Hm...I go on walks on the walking/biking trails but I usually take my dog with me so I'm not really alone I guess. I read outside or I'll listen to a podcast. I like to take pictures of flowers and sometimes, if I'm lucky, I find something funny or interesting to take a picture of, too. If you can draw using chalk on the sidewalk is fun. It's not weird to do alone but if you don't wanna talk to people it's probably a bad way to go because chalk always attracts the interest of someone, haha. It's irresistable! Um...I don't know what else you could do!


----------



## Ramondo (Feb 16, 2011)

yomrwhite said:


> So it's now Spring and the weather is finally nice at my college. During the winter it rained a lot so I had to stay inside. Now, I want to stay out of my room and do stuff, but it will have to be alone. Anyone have any good ideas on stuff to do alone actually outside?

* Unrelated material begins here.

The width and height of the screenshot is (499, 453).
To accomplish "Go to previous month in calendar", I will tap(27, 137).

During a full moon, I like to get naked and dance around in circles under the trees.


----------



## Amocholes (Nov 5, 2003)

Ramondo said:


> During a full moon, I like to get naked and dance around in circles under the trees.


You too? :banana


----------



## yomrwhite (Feb 26, 2011)

I know it was a kind of stupid question to ask but I mean it's just like it's tough to find stuff do to alone since it's so much easier to just stay inside so people don't see how you're alone and a loser


----------



## September Skies (Oct 17, 2010)

I would rather do stuff with a group of people. I went to the meetup site, but only old people there. I will feel out of place. There are usually moms, and other people who just want to get out of the house. I want to meet some people my age, but they don't go on meetup.com. They do it the old fashion way, and the old fashion way is to awkward for me. I guess I'll be stuck inside all summer. FML


----------



## Kakaka (Apr 7, 2010)

Not a stupid question at all, actually it's a question I'd like answered myself. If I really want to get out I'll walk to the shops and buy something small. That's only a short walk away though, so it's not enough. 

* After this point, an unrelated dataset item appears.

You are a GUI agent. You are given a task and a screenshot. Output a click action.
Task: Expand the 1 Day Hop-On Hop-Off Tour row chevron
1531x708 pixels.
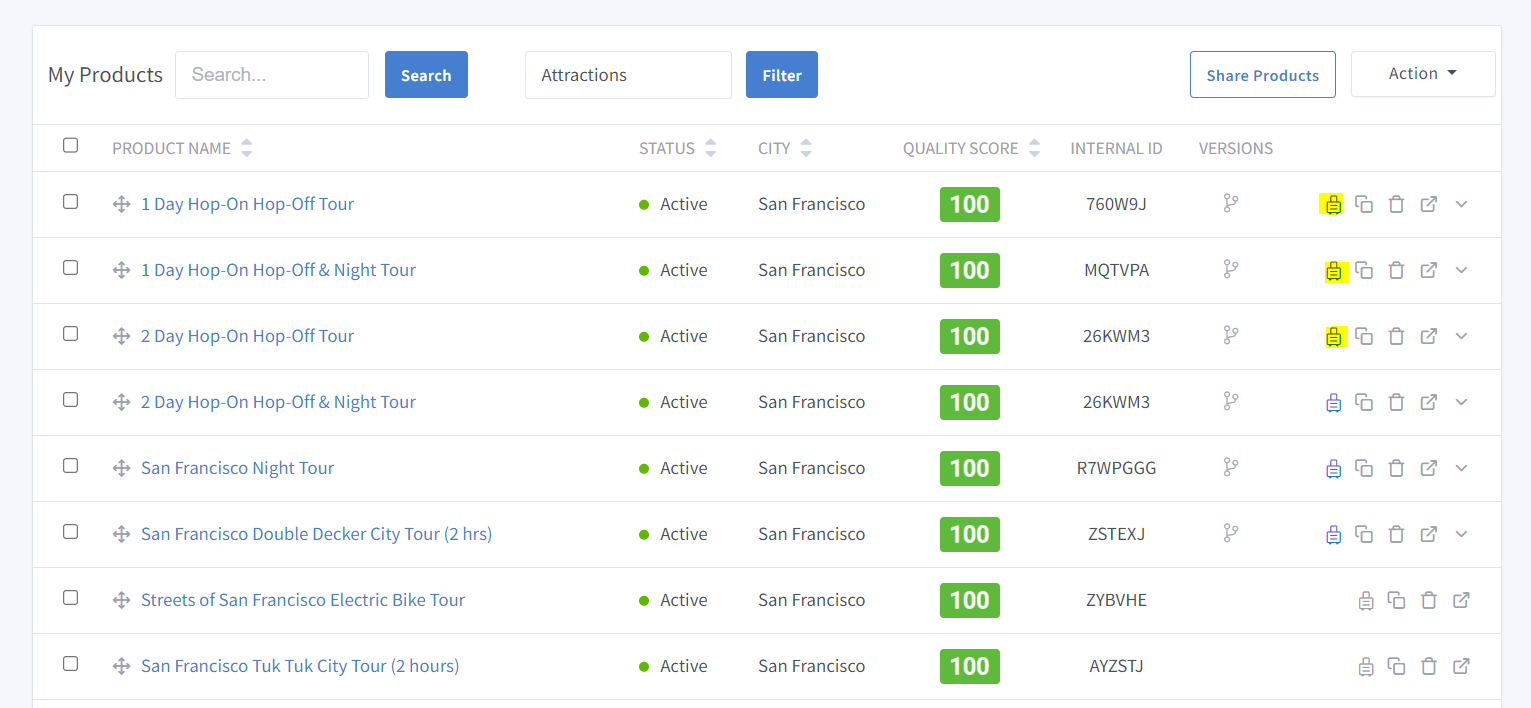[1461, 204]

Walking around just for the sake of it feels pointless. The going out and taking photos idea seems a good one. I've thought about going for runs as well but I don't exactly have the proper clothes for it at the moment.


----------



## Gorillaz (Jul 13, 2010)

Maybe running / photography? If you live in California, maybe try out some water sports or something? Sometimes when I'm really bored I find it relaxing to just put on the Ipod and take a walk.


----------



## cflage (Mar 19, 2011)

Running is great. When you've trained up a bit, sign yourself up for one of those Saturday morning 5k races ($5 for cheaper ones, up to $35 for high-occupancy events). You generally get a few minutes to talk with the people who finish ahead and behind you. It's also a great exercise.


----------



## alte (Sep 4, 2010)

If you like or are interested in tennis, you could play by yourself against a wall .. check out tennis courts in your college .. they may have a designated place for single players to practice.


----------



## Spindrift (Mar 3, 2011)

alte said:


> If you like or are interested in tennis, you could play by yourself against a wall .. check out tennis courts in your college .. they may have a designated place for single players to practice.


:agree


----------



## kamrynsays (Mar 4, 2011)

Go out to eat, go into clubs, if not old enough then go to an older teen club, every city has one. You can go in, sit down and take a drink, even approach someone when you feel like it. Take extra school classes in the Summer, get a job or internship (that's what most kids do so they're busy as well)


----------



## MojoCrunch (Mar 25, 2011)

Go on long walks, you'd be surprised at the adventures you have (there was a cat wrecking my trash bags in the backyard and I found out where that little fkker lives!). Walks in the woods. Fly a kite. 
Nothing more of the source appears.